And the Hippos Were Boiled in Their Tanks cover

And the Hippos Were Boiled in Their Tanks

by William S. Burroughs, Jack Kerouac

3.72 Goodreads
(15.2K ratings)

Why You'll Love This

Two of literature's most legendary voices wrote this novel together about a real murder — then buried it for decades.

  • Great if you want: Beat Generation origins told from the inside, before fame hit
  • The experience: Lean, noir-tinged, and unsettling — reads like a slow storm gathering
  • The writing: Alternating chapters reveal how differently Kerouac and Burroughs see the same world
  • Skip if: you expect the electric energy of their later, fully realized work

About This Book

In the summer of 1944, before either William S. Burroughs or Jack Kerouac had published a word, a real murder shook their circle—a body in the Hudson River, a friend with blood on his clothes, and two young writers suddenly tangled in its aftermath. Written in the immediate wake of the killing, this novel fictionalizes those events with the urgency of writers who were actually there, who knew the players, and who understood that something dark and defining had just passed through their lives. The result is a portrait of bohemian New York on the edge—restless, morally adrift, and crackling with the tension of people who haven't yet figured out who they are or what they're capable of.

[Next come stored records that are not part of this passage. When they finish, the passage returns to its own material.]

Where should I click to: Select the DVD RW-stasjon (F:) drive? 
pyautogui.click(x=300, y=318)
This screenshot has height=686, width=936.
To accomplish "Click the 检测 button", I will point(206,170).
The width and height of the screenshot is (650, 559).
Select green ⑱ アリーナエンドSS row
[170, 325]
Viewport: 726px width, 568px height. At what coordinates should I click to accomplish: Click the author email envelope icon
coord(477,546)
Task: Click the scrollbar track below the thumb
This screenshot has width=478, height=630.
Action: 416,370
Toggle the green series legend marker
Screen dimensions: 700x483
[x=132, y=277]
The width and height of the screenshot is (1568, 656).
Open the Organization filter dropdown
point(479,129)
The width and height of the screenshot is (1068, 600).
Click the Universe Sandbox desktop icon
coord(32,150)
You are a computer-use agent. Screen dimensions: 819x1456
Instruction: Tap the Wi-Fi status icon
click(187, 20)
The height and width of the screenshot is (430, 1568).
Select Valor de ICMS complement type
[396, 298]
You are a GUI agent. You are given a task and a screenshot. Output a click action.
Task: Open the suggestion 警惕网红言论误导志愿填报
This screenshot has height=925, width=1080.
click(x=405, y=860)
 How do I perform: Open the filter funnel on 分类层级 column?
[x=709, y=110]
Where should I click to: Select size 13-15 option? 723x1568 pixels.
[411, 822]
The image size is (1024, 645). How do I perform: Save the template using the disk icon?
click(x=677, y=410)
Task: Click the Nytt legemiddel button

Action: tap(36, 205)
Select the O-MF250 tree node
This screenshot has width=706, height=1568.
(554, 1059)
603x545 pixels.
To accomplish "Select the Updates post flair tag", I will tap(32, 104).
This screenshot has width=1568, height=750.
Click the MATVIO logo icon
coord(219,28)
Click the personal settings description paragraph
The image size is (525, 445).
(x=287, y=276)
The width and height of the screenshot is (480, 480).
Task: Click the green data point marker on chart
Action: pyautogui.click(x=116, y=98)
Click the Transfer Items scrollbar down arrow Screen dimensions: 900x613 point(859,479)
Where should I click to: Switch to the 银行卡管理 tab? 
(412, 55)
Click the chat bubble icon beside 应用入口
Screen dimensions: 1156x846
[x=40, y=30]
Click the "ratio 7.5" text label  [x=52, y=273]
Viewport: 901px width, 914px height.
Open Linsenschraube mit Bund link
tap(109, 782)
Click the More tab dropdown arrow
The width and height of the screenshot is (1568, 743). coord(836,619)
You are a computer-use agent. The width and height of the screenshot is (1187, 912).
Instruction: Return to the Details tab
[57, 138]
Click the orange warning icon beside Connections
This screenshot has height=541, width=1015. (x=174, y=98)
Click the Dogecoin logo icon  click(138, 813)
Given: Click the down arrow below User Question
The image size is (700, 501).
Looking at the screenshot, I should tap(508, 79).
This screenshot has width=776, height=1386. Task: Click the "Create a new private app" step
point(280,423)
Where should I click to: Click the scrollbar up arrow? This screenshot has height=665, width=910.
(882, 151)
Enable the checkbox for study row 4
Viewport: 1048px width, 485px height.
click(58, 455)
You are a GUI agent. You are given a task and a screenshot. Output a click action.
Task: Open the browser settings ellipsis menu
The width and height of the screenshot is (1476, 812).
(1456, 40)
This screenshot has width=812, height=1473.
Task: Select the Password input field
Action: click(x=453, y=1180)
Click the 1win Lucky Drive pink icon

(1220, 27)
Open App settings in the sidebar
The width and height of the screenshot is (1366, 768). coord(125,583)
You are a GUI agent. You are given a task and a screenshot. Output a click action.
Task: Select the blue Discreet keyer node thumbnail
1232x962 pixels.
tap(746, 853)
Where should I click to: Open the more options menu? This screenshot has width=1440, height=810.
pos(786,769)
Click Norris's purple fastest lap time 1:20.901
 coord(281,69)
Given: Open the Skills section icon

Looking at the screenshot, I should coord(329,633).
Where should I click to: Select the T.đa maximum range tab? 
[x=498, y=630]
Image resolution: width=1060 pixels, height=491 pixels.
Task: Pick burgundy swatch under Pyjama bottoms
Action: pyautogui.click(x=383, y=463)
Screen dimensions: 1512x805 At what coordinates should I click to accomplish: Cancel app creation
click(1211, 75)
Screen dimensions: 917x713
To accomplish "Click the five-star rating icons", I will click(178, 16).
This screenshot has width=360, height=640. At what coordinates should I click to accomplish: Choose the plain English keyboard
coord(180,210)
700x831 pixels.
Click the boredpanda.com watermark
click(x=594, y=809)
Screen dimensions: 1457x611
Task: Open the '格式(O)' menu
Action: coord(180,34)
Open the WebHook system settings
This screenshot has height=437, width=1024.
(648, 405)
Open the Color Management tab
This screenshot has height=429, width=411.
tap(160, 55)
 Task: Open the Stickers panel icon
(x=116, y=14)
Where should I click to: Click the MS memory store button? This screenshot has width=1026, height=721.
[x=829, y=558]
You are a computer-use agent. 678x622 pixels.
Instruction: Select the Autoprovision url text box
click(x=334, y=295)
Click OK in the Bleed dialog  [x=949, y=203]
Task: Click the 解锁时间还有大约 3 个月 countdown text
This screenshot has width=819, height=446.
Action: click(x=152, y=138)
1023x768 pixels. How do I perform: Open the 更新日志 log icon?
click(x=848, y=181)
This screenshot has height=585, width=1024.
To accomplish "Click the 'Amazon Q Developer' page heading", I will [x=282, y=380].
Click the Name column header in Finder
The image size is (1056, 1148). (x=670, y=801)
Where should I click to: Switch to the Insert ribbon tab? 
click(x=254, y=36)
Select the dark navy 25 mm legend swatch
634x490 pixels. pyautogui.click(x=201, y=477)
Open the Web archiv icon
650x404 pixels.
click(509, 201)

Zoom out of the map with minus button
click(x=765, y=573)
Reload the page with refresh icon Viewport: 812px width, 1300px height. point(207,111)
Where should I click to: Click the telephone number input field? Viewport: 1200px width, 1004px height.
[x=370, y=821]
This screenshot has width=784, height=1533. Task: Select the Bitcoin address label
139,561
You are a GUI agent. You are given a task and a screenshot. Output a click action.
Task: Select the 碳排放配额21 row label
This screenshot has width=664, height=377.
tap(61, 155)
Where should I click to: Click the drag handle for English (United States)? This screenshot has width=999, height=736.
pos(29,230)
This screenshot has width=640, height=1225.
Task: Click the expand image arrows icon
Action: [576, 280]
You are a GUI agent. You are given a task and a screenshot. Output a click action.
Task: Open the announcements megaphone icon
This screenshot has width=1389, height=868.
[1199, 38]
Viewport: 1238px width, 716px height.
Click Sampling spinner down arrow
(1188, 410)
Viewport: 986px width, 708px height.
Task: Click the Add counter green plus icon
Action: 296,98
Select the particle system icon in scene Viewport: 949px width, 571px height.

What makes this book genuinely fascinating is its structure: Burroughs and Kerouac alternate chapters, each narrating from a different fictional stand-in, and their voices couldn't be more distinct. Kerouac's chapters carry a romantic, searching energy; Burroughs' are cool, sardonic, almost clinically detached. Reading them side by side reveals two literary sensibilities forming in real time—before the fame, before the mythology—and that rawness gives the prose an honesty that their later, more celebrated work sometimes sacrifices for style.